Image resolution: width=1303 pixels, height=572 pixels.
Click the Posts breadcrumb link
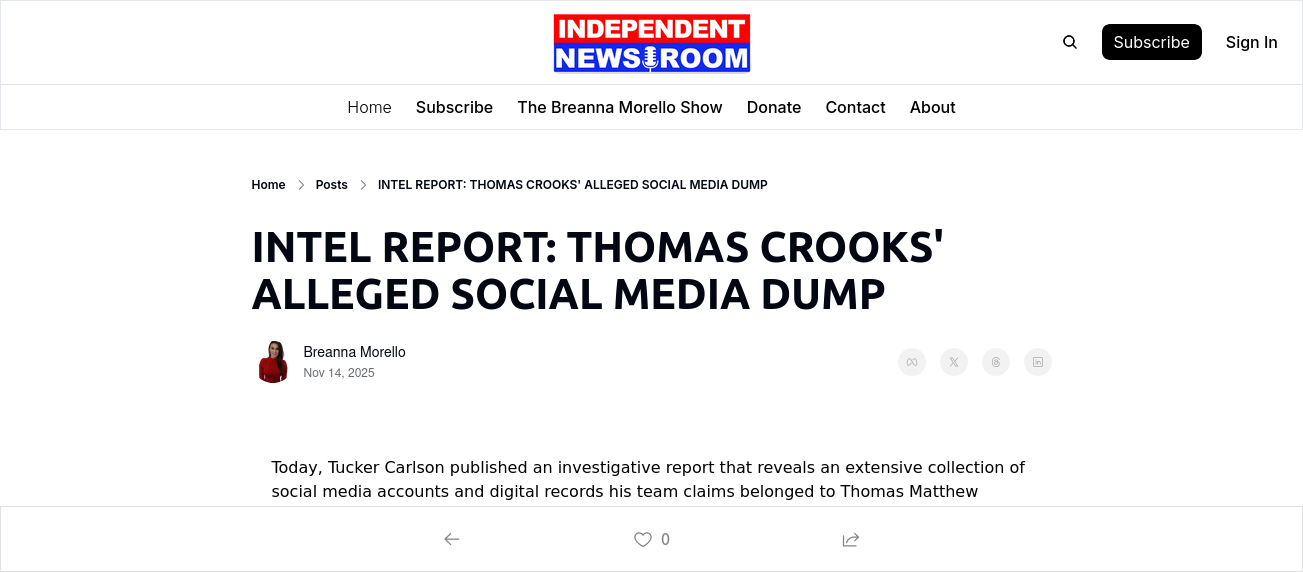[x=332, y=185]
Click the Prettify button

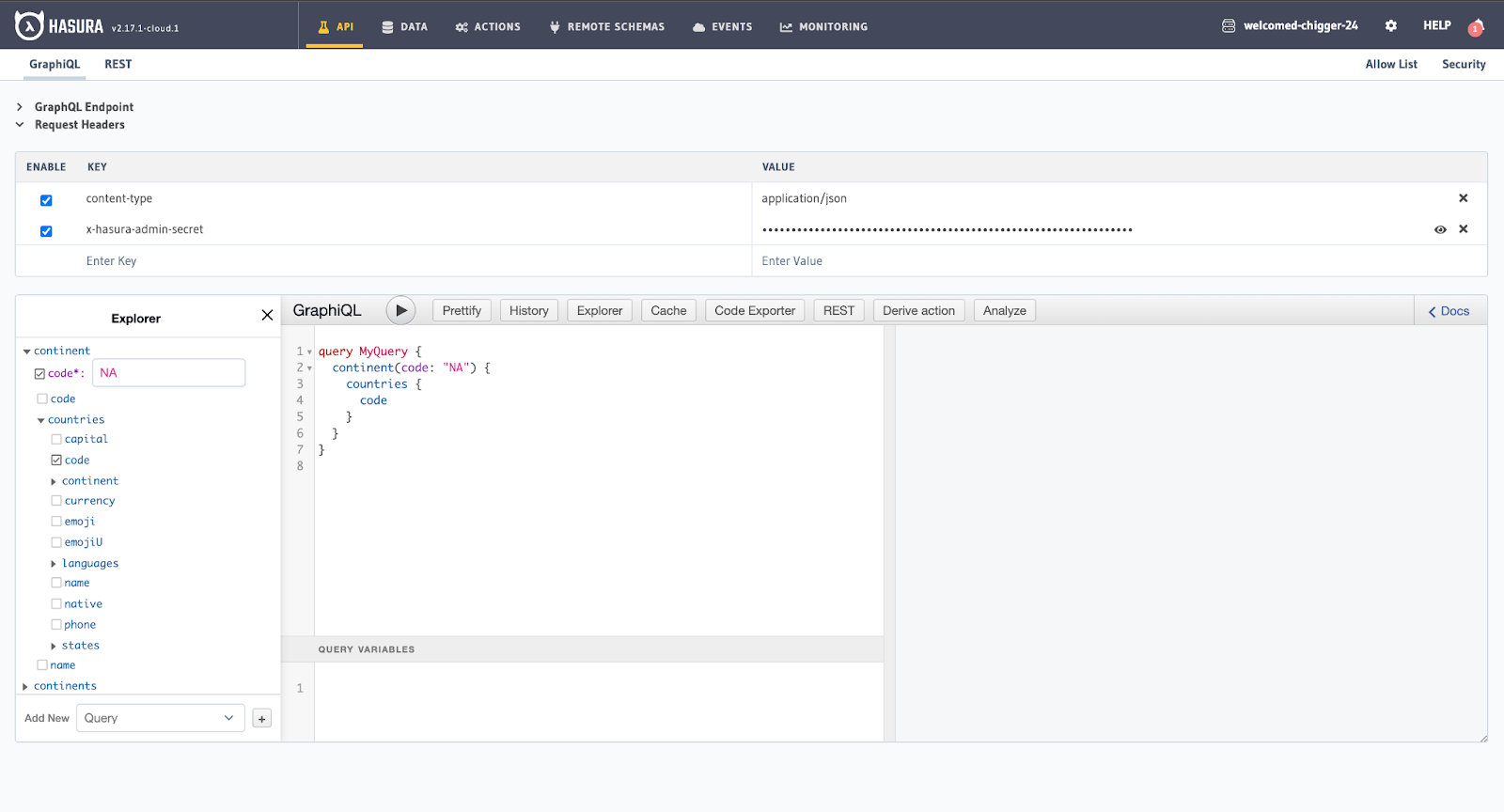click(x=462, y=311)
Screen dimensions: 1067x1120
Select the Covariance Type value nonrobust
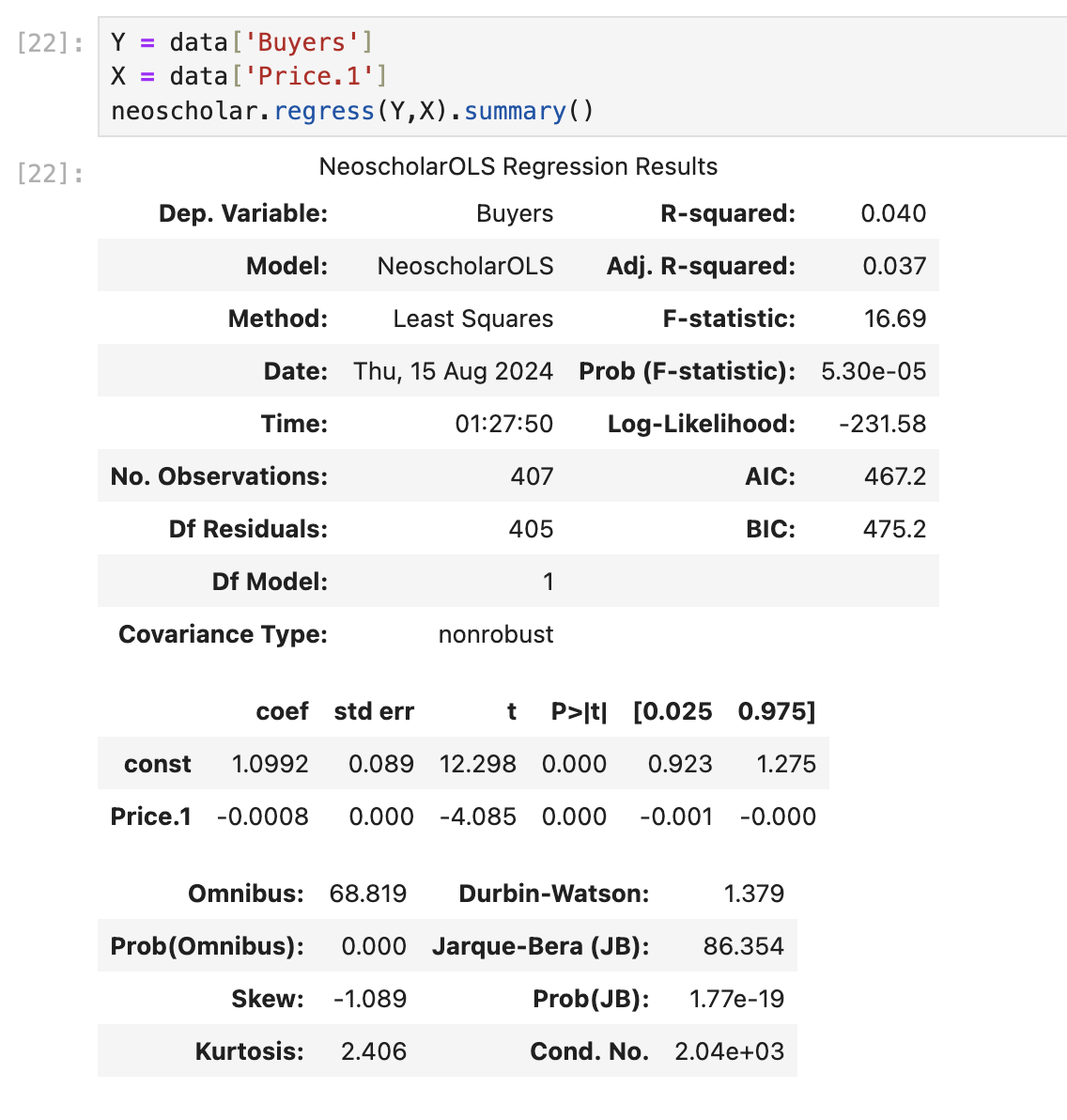495,634
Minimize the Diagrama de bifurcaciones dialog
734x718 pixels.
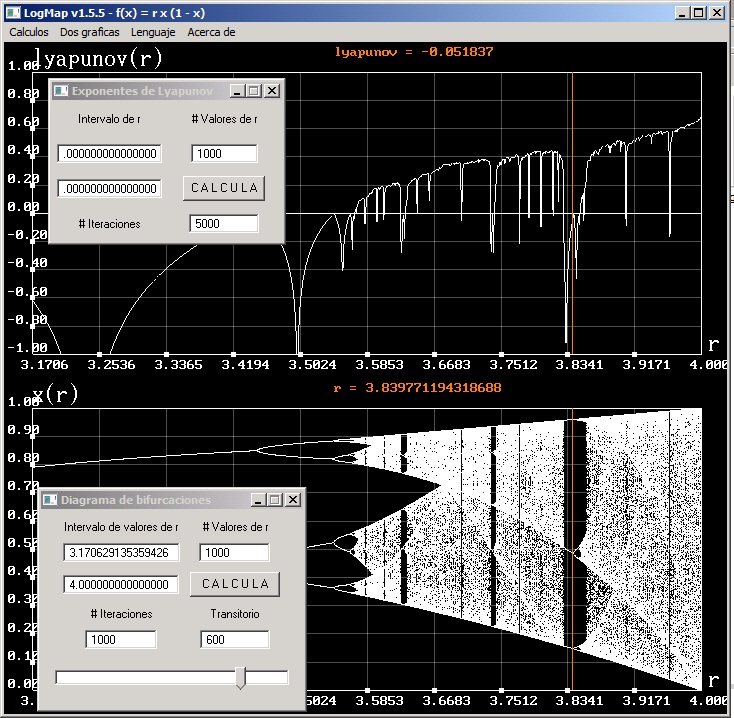click(258, 499)
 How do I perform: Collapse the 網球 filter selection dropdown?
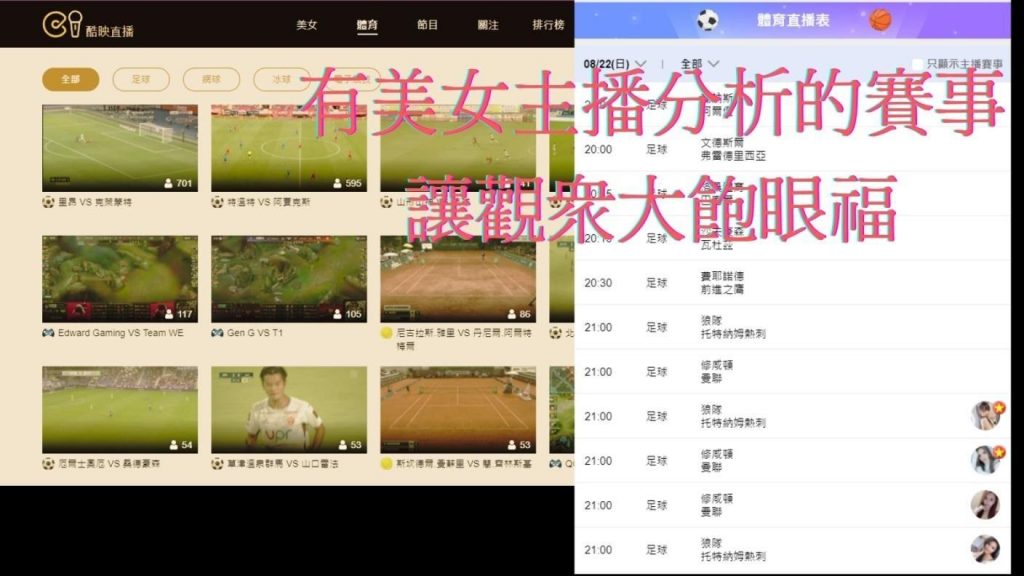[x=211, y=77]
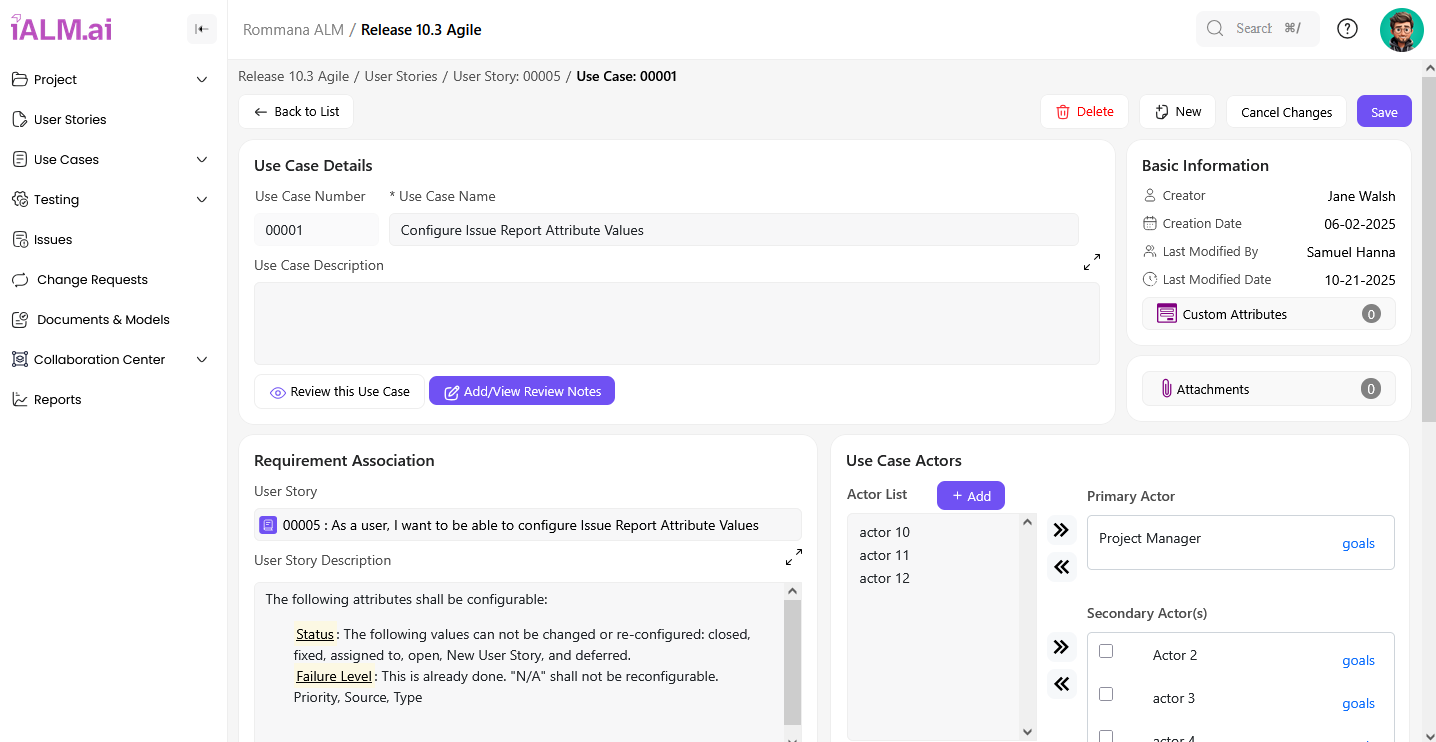
Task: Expand the Use Case Description field
Action: (1091, 262)
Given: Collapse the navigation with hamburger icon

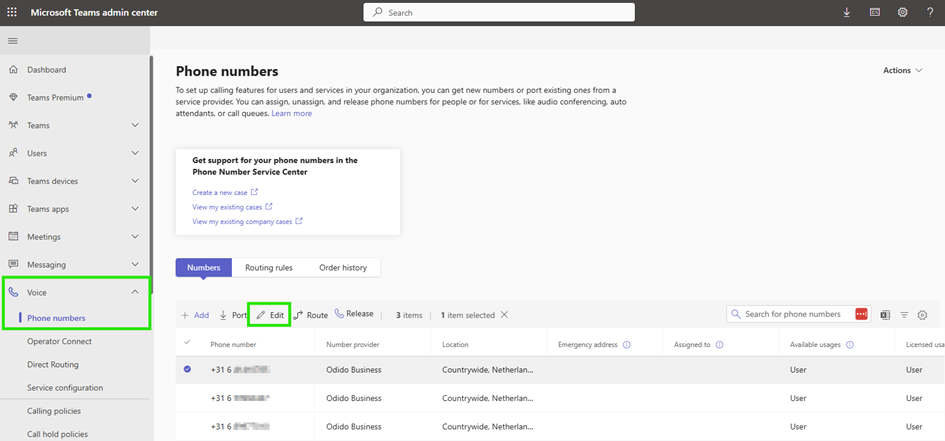Looking at the screenshot, I should pyautogui.click(x=13, y=41).
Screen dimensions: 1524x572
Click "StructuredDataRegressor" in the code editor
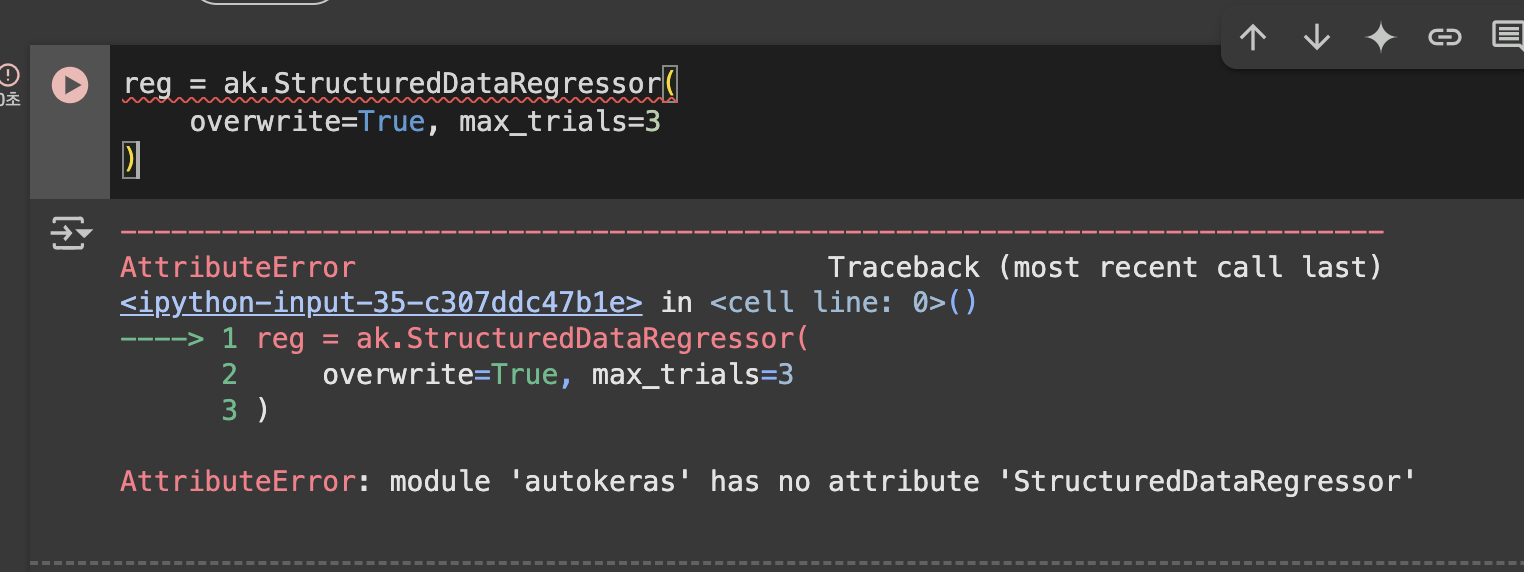tap(468, 84)
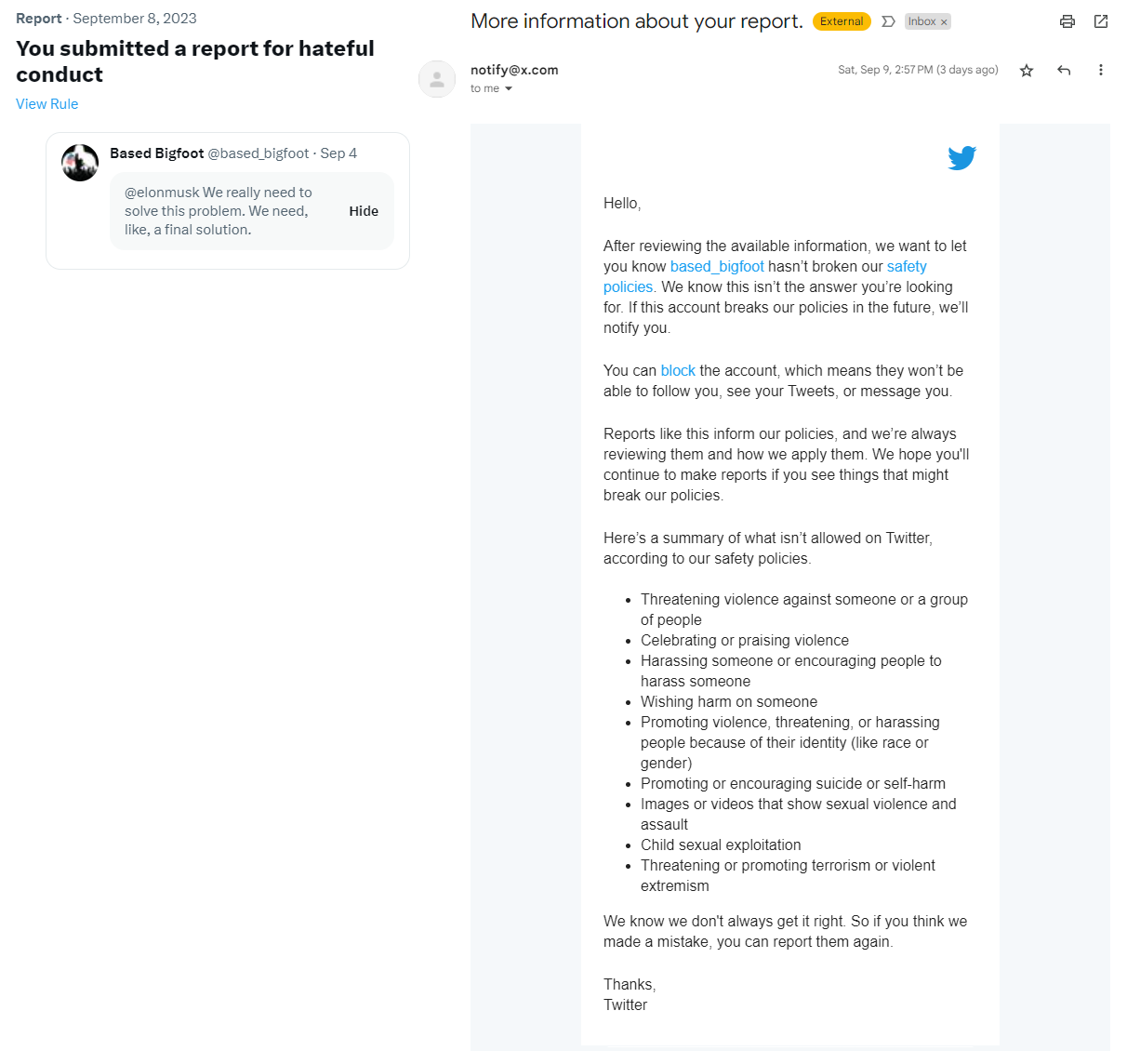Open email in new window
The width and height of the screenshot is (1127, 1064).
coord(1101,21)
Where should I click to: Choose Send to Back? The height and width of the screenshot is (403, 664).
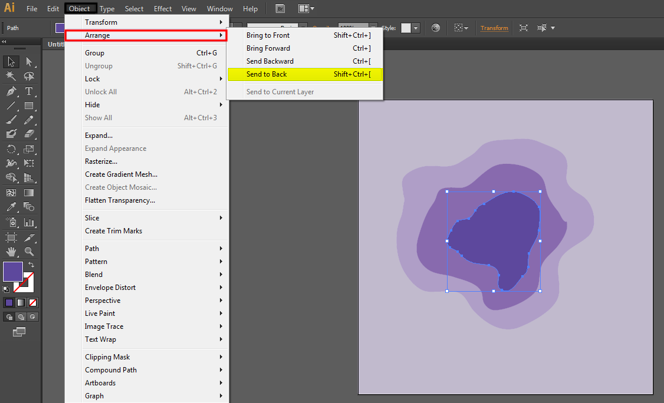267,74
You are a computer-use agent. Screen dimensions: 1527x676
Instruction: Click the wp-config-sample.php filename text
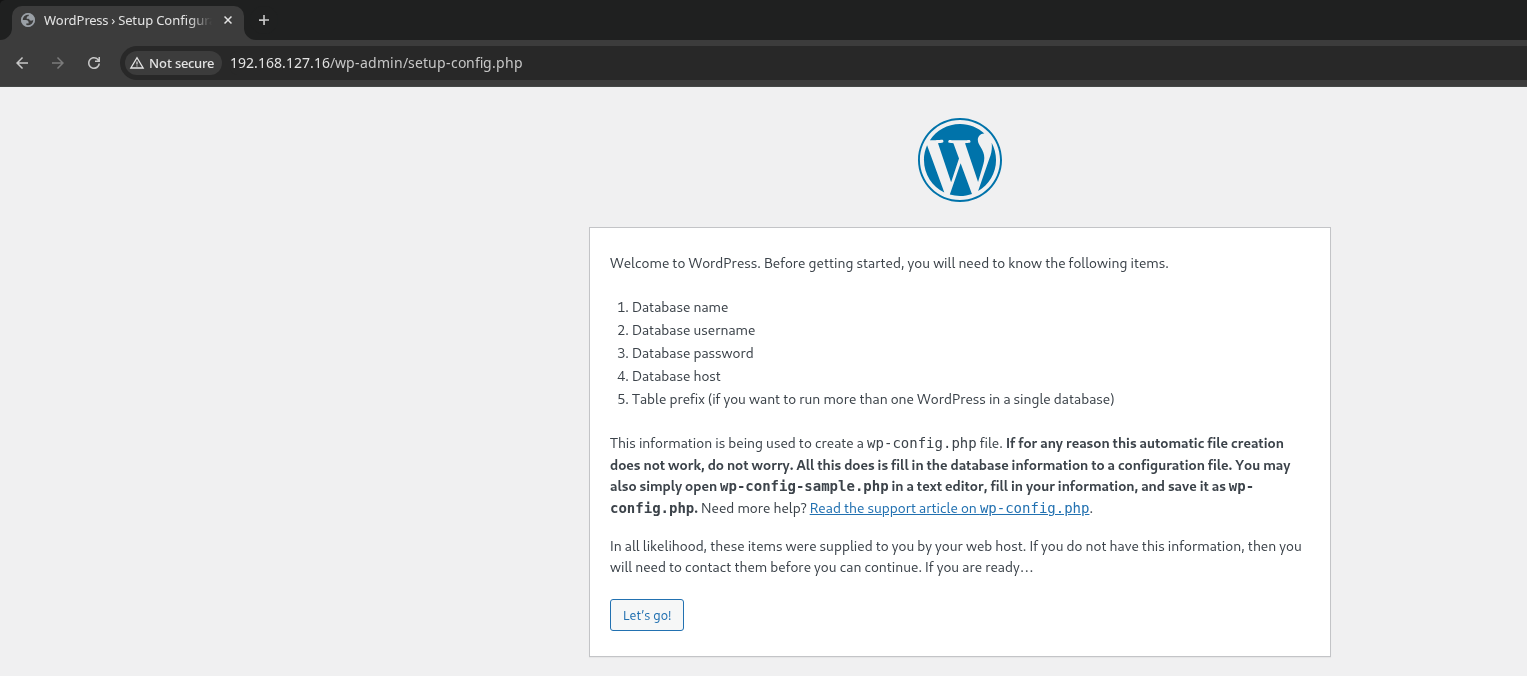pyautogui.click(x=804, y=486)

Exercise brief: Output the whole listing exactly. Pictures stay out.

Written answer:
Image resolution: width=1303 pixels, height=572 pixels.
Click the Posts breadcrumb link
[x=332, y=185]
Click the Prettify button

click(x=462, y=311)
Screen dimensions: 1067x1120
Select the Covariance Type value nonrobust
495,634
Minimize the Diagrama de bifurcaciones dialog
734x718 pixels.
click(258, 499)
 How do I perform: Collapse the 網球 filter selection dropdown?
[x=211, y=77]
Task: Expand the Use Case Description field
Action: (1091, 262)
Given: Collapse the navigation with hamburger icon

Looking at the screenshot, I should pyautogui.click(x=13, y=41).
Screen dimensions: 1524x572
Click "StructuredDataRegressor" in the code editor
tap(468, 84)
Open email in new window
The width and height of the screenshot is (1127, 1064).
coord(1101,21)
Where should I click to: Choose Send to Back? The height and width of the screenshot is (403, 664).
267,74
You are a computer-use agent. Screen dimensions: 1527x676
Instruction: Click the wp-config-sample.php filename text
pyautogui.click(x=804, y=486)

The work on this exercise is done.